Engineering Reads — 2026-05-06#
The Big Idea#
Lock-free concurrency in simple data structures like Mask-Step-Index (MSI) hash tables does not require a one-size-fits-all synchronization approach; by meticulously scaling memory ordering semantics—from relaxed, to acquire-release, to compare-and-swap—based on the specific constraints of the data payload and producer count, we can achieve thread safety with minimal overhead.
Deep Reads#
Concurrent, atomic MSI hash tables · nullprogram The piece demonstrates how to incrementally add lock-free concurrency to Mask-Step-Index (MSI) open-addressed hash tables using compiler atomics rather than coarse locks. It begins with a single-producer, multiple-consumer (SPMC) model, utilizing relaxed atomics for simple integer sets where insertion order is irrelevant to the consumer.
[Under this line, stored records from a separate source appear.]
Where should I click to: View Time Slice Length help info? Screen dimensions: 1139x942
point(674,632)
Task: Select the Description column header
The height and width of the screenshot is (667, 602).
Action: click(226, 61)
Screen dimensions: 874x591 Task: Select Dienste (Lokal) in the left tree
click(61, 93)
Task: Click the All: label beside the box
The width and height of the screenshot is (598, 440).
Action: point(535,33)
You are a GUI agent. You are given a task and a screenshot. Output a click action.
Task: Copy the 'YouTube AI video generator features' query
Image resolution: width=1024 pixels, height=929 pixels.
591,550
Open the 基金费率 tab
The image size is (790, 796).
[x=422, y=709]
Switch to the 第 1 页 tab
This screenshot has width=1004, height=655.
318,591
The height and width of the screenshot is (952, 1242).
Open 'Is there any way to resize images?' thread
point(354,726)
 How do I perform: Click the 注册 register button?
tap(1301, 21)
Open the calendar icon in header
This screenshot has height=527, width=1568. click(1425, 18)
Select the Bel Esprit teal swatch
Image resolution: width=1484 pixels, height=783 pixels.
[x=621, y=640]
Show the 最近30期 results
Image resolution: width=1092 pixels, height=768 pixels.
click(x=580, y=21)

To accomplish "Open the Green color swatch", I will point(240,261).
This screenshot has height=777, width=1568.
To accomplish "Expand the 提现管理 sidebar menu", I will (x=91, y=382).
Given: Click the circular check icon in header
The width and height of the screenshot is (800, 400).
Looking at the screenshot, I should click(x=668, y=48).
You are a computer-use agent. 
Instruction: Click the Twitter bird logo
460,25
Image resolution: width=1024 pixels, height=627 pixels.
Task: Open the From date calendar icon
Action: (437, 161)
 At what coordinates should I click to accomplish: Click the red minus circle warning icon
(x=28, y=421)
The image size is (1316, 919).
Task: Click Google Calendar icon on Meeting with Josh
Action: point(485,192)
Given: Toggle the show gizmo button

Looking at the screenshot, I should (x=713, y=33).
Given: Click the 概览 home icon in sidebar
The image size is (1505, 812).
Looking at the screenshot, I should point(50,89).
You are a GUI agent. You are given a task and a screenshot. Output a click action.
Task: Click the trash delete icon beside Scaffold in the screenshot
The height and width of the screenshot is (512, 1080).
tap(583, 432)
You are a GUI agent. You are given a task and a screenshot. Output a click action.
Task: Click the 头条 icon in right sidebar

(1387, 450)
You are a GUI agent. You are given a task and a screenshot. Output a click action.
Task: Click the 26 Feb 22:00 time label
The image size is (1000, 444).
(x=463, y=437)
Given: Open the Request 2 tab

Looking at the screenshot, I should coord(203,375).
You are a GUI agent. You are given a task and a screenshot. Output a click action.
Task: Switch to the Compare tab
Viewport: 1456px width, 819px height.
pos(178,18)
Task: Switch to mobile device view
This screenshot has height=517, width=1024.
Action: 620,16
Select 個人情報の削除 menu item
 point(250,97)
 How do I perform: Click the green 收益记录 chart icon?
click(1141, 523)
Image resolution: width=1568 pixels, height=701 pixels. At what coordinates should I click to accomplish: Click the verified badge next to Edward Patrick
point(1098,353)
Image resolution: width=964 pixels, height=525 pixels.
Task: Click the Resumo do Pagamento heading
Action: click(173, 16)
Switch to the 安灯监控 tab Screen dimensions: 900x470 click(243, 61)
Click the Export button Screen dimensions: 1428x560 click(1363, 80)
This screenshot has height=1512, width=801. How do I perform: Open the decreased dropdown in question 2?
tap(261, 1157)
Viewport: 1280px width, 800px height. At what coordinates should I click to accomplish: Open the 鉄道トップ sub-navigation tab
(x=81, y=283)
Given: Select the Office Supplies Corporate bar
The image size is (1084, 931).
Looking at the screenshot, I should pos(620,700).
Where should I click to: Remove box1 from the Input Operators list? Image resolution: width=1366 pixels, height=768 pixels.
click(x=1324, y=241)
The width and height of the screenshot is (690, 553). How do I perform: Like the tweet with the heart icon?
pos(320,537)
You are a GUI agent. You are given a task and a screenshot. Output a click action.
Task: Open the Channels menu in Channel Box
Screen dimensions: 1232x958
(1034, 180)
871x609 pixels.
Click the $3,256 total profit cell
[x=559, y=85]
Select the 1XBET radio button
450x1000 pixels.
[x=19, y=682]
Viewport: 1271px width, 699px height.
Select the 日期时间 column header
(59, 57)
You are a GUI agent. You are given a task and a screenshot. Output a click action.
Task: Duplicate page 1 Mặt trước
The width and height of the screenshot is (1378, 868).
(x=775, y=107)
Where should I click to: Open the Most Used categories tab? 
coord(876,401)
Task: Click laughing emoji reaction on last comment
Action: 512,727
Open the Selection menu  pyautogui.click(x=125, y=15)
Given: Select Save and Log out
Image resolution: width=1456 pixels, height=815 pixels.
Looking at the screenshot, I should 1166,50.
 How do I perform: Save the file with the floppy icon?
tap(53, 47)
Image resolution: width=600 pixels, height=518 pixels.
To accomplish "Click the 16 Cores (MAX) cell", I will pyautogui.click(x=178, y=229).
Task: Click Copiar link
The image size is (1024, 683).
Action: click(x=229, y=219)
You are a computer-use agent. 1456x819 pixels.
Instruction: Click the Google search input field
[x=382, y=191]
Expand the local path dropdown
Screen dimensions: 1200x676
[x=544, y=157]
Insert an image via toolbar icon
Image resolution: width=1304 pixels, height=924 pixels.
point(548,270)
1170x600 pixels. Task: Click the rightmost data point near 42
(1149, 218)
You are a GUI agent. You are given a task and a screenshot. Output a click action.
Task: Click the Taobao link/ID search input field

However, when table values are pointers to objects, the author illustrates why relaxed atomics fail—consumers might race on the underlying object updates—and upgrades to acquire-release semantics to enforce strict memory visibility. A crucial systems insight is highlighted here: on strongly-ordered architectures like x86, this acquire-release synchronization merely restricts compiler instruction scheduling and generates the exact same ISA code as a single-threaded implementation. Finally, to support multiple producers (MPMC), the design employs an optimistic compare-and-swap loop that simply acquires the winning element upon a failed race. Systems programmers looking to replace heavy synchronization primitives should read this to see how aligning memory models tightly with domain constraints yields fast, perfectly tailored lock-free structures.